The scientists used images of split-second freezing of the spliceosome units at very low temperatures. The composite 3-D picture was built from thousands of images, each showing the sliceosome at a slightly different angle, so that now there is a ‘picture’ of the machines that function in the nucleus of a cell.

“And the machine has the length of 50 nanometers,” adds Yossi, noting that there are one billion nanometers in one meter.

After 43 years of marriage, the two professors are still very respectful and considerate of each other, each listening attentively when the other speaks, rounding out a thought or explanation only if necessary. They say that it takes patience and persistence and a never-ending curiosity to persevere in the scientific world, and laugh that the same can be said of their marriage.

They met in high school and Ruth replies with a definitive “no” when asked if Yossi was her first boyfriend, while he says that “officially” Ruth was his first girlfriend.

They both studied chemistry at the Hebrew University of Jerusalem for their undergraduate degrees and both earned their PhDs at the Weizmann Institute – she, in biophysics; he, in organic chemistry.

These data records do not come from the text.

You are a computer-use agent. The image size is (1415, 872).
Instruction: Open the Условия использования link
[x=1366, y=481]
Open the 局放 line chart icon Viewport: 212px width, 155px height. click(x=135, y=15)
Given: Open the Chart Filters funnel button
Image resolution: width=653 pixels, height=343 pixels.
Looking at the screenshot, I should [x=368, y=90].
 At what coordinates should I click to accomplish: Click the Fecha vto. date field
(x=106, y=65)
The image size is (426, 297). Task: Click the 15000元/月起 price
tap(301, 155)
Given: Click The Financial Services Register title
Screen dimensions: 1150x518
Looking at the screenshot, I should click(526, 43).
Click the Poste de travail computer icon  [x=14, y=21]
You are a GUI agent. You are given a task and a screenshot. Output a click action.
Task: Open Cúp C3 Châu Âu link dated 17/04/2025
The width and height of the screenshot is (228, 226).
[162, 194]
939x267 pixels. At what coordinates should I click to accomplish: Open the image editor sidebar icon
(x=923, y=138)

Both did post-doctoral work at “the Mecca of molecular biology” at the Medical Research Council Laboratory of Molecular Biology in Cambridge, England.

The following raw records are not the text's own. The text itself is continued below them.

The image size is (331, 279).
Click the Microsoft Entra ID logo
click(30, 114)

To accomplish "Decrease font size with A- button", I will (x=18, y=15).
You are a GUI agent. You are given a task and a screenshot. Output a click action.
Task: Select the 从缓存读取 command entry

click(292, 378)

“We definitely live our profession,” they agree, smilingly remembering how their two children, Galia and Gil, used to complain when they discussed their experiments at the dinner table, after they had been waiting all day to see their parents and receive some attention from them.

“Galia always loved art and literature,” says Ruth, commenting that almost all the paintings hanging on the walls are the work of her father, the painter Arieh Allvail, who came to Israel from Poland as a ‘chalutz’ (pioneer) and was one of the founders of Bitania Elite, the first Hashomer Hazair kibbutz. The others were painted by Ruth’s mother, Rachel Allvail Bograchov. Galia, who studied English literature at the Hebrew University, is married, has two children,a and is working in marketing communication. Gil, who studied psychology and philosophy, is now studying visual arts in Jerusalem.

A penchant for the arts is also apparent in the Sperling parents. Ruth has studied voice development and now sings in a choir and both she and her husband enjoy theater and classical music. This supremely compatible couple chose the subject matter of their study together as well, as they both found it fascinating and saw the great potential for treatment and prevention of diseases through greater understanding of the workings of the spliceosome.

The Sperlings, who spend about two days a week working in the same place, share an insatiable curiosity about how things work. They agree that there is no competition between them and that they have never argued about their research.

“We both have tremendous patience and staying power and, yes, we love each other,” says Yossi. “It’s everything together.”